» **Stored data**
--------

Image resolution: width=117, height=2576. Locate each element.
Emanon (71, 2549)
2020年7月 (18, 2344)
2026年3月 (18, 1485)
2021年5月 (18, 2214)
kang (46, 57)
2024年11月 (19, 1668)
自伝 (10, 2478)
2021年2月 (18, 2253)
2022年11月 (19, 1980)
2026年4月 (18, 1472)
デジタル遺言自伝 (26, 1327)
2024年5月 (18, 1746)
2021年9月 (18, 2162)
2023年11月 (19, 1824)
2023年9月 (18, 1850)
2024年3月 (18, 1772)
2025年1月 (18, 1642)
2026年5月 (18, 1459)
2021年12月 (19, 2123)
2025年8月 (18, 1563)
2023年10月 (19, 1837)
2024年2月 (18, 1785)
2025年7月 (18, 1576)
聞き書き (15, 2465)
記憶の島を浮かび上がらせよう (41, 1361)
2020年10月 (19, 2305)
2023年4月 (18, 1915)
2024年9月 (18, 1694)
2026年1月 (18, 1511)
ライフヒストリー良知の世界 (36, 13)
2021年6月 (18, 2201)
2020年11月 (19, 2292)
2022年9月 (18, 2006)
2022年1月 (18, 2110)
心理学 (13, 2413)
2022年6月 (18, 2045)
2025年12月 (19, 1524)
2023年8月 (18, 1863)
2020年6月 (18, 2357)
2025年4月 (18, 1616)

--------

» **TASK DIRECTIONS**
This calls for repeating all of the records, character for character.

» **RESULT OF THIS TASK**
Image resolution: width=117, height=2576. Locate each element.
Emanon (71, 2549)
2020年7月 (18, 2344)
2026年3月 (18, 1485)
2021年5月 (18, 2214)
kang (46, 57)
2024年11月 (19, 1668)
自伝 (10, 2478)
2021年2月 (18, 2253)
2022年11月 (19, 1980)
2026年4月 (18, 1472)
デジタル遺言自伝 (26, 1327)
2024年5月 (18, 1746)
2021年9月 (18, 2162)
2023年11月 (19, 1824)
2023年9月 (18, 1850)
2024年3月 (18, 1772)
2025年1月 (18, 1642)
2026年5月 (18, 1459)
2021年12月 (19, 2123)
2025年8月 (18, 1563)
2023年10月 (19, 1837)
2024年2月 (18, 1785)
2025年7月 (18, 1576)
聞き書き (15, 2465)
記憶の島を浮かび上がらせよう (41, 1361)
2020年10月 (19, 2305)
2023年4月 (18, 1915)
2024年9月 (18, 1694)
2026年1月 (18, 1511)
ライフヒストリー良知の世界 (36, 13)
2021年6月 (18, 2201)
2020年11月 (19, 2292)
2022年9月 (18, 2006)
2022年1月 (18, 2110)
心理学 (13, 2413)
2022年6月 (18, 2045)
2025年12月 (19, 1524)
2023年8月 (18, 1863)
2020年6月 (18, 2357)
2025年4月 (18, 1616)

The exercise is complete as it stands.